───── TEXTE DU DOCUMENT ─────

Pour empêcher cet emballement nocif, l’expertise des nano-vecteurs, des nano-taxis (ces "véhicules" qui permettent à l'ADN de passer la membrane des cellules) et des taxis moléculaires a été un avantage décisif car ils permettent de délivrer des molécules d’ADN dans les cellules. Par exemple : quand on consomme de la salade, on ingère des cellules végétales dans lesquelles il y a de l’ADN végétal. Cet ADN n’est pas absorbé par les cellules de l’intestin. C’est parce que les cellules sont protégées et empêchent l’ADN de rentrer. Cette protection, il faut la contourner pour faire entrer l’ADN qui code l’allergène à l’origine de l’asthme respiratoire.  C’est là qu’intervient ce taxi qui prend le rôle de passe muraille qui pourra faire passer au travers de la membrane de la cellule l’allergène de l’acarien.

───── DONNÉES FOURNIES ─────

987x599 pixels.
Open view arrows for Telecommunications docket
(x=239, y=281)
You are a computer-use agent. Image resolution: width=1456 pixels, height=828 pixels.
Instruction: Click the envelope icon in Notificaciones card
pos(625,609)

─────

▶ _TÂCHE 1_
Citez tous les types de vecteurs que le texte sur les nano-taxis mentionne comme permettant de délivrer de l'ADN dans les cellules.
▶ _TÂCHE 2_
Réécrivez le passage du texte sur les nano-taxis allant de « Pour empêcher cet » jusqu'à « l’allergène de l’acarien. » inclus, en remplaçant « membrane » par « paroi ».
▶ _TÂCHE 3_
Prolongez le texte sur les nano-taxis en rédigeant la suite qui vient après sa dernière phrase.
Ces données n'ont aucun lien avec le texte sur les nano-taxis.

▶ _RÉPONSE 1_
- nano-vecteurs
- nano-taxis
- taxis moléculaires

▶ _RÉPONSE 2_
Pour empêcher cet emballement nocif, l’expertise des nano-vecteurs, des nano-taxis (ces "véhicules" qui permettent à l'ADN de passer la paroi des cellules) et des taxis moléculaires a été un avantage décisif car ils permettent de délivrer des molécules d’ADN dans les cellules. Par exemple : quand on consomme de la salade, on ingère des cellules végétales dans lesquelles il y a de l’ADN végétal. Cet ADN n’est pas absorbé par les cellules de l’intestin. C’est parce que les cellules sont protégées et empêchent l’ADN de rentrer. Cette protection, il faut la contourner pour faire entrer l’ADN qui code l’allergène à l’origine de l’asthme respiratoire.  C’est là qu’intervient ce taxi qui prend le rôle de passe muraille qui pourra faire passer au travers de la paroi de la cellule l’allergène de l’acarien.

▶ _RÉPONSE 3_
Une fois cette opération faite, le muscle de la souris va repérer la protéine de l’acarien qui ne fait pas partie de son répertoire immunologique et va déclencher une réaction immunitaire qui cette fois va partir dans la bonne direction. C’est une rééducation du système immunitaire qui l’oriente vers une réaction que l’individu aurait dû faire mais qu’on va aider à faire en le vaccinant avec ses nano-taxis délivrant les molécules d’ADN qui codent l’allergène respiratoire.  Ainsi, suite à l’injection, tous les composants communautaires vont concourir au niveau des poumons à diminuer l’inflammation.

Vous décrivez l'asthme comme une sorte de dysfonctionnement de notre système immunitaire. Si l'on suit votre raisonnement, il est étonnant qu'autant de personnes dans le monde en soient atteintes, comment expliquer cette expansion de l'asthme ?

Il faut comprendre que chez les Hommes, il y a un terrain allergique et un terrain génétique. Un grand nombre de mutations qui permettent un terrain propice à l’allergie respiratoire ont été identifiées sur certains gènes, à cela on peut ajouter l’effet de facteurs environnementaux. Ce sont les principales pistes qui peuvent expliquer qu'en dix ans le nombre d’allergiques ait doublé en Europe.

Jusqu’à présent on soignait l'asthme par la désensibilisation, cette pratique était-elle inefficace ?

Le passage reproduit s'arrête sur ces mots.